For a young scientist who just finished her PhD in May 2017, Hasini Jayatilaka has achieved goals that takes many researchers an entire career to acquire. During her research, she discovered the mechanisms that causes cancer cells to break away from tumors and spread to other parts of the body, also known as metastasis. She also created a cocktail of drugs that slows and, in some cases, stops cancer from spreading. These discoveries have received international recognition and attracted the attention of many media outlets, organizations, professionals, and audiences.
Jayatilaka will be recognized and speaking at TEDxMidAtlantic's "SuperPowers" themed event.

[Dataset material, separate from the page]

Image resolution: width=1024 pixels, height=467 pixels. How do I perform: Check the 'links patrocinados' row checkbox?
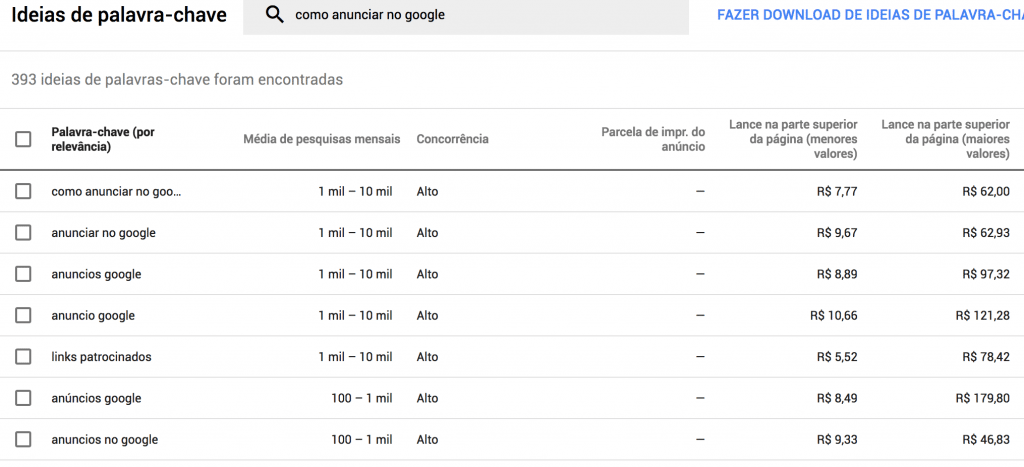[23, 357]
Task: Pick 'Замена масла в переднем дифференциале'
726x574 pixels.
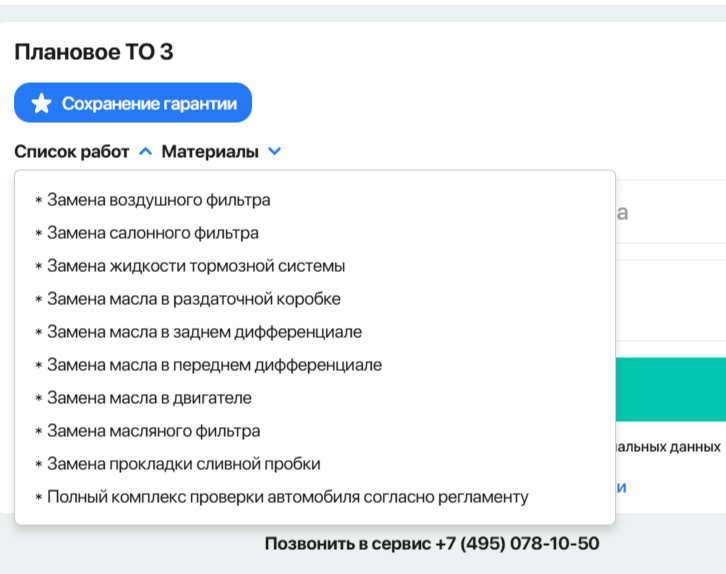Action: (x=214, y=365)
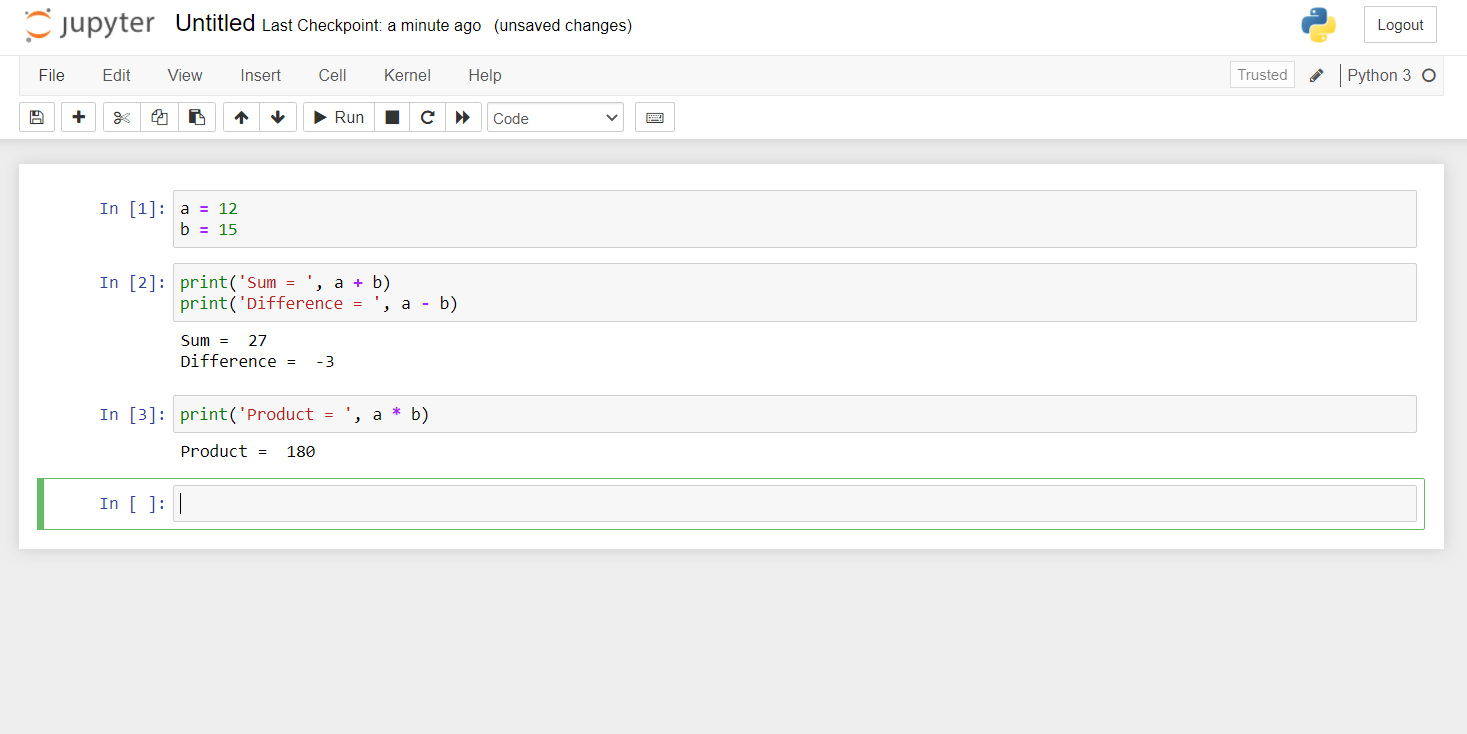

Jayatilaka was born in Australia, and raised in Colombo, Sri Lanka. Her lawyer mother and engineer father emphasized the importance of education and a well-balanced life to her and her older brother. She came to the United States in 2009 to pursue a bachelor’s degree and eventually a PhD at Johns Hopkins University in chemical and biomolecular engineering. During her sophomore year of college, she found herself performing the early stages of her famed work at the Institute for NanoBioTechnology under the mentorship of Denis Wirtz, co-founder and core faculty member of the Institute for NanoBioTechnology, Johns Hopkins University Vice Provost for Research, and Theophilus Halley Smoot professor of Engineering Science at Johns Hopkins University.
“From the beginning, Dr. Wirtz encouraged me to think beyond what I was looking at, and that really inspired me to take a risk with my research. I was able to get over any fears I had and move forward confidently with my ideas,” said Jayatilaka.

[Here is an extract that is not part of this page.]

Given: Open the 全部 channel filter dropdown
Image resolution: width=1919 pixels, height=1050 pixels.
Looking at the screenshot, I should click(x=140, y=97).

The paper, published in Nature Communications in May 2017, is one of the top-read articles in the journal’s history. It has prompted widespread interest, and since its release Jayatilaka has been interviewed by multiple news sources around the globe, has become a nominee for Forbes’ 30 under 30 list, and will be a speaker for TEDxMidAtlantic in Washington, DC. She also has also her own hashtag, #hasinieffect, which has become a symbol of her research.
The hashtag, #hasinieffect, has become a symbol of Jayatilaka's research.
Her current focus includes refining the research she started by developing better combination therapies that effectively target tumor growth and metastasis, developing new anti-cancer therapeutics that reduce toxicity and drug resistance, and testing these therapeutics in new systems that better mimic the human body. She is also developing human clinical trials on highly metastatic cancers based on her research, and has become more involved in advocating for immigrants in science and for federal research funding.
The months since the release of Jayatilaka’s paper have been a whirlwind, but she emphasizes that despite the attention, her focus remains on the research and on improving patient outcomes. “I love my work on developing new methods to target this terrible disease, and while the attention has been great, my interests and goals haven’t changed,” she says.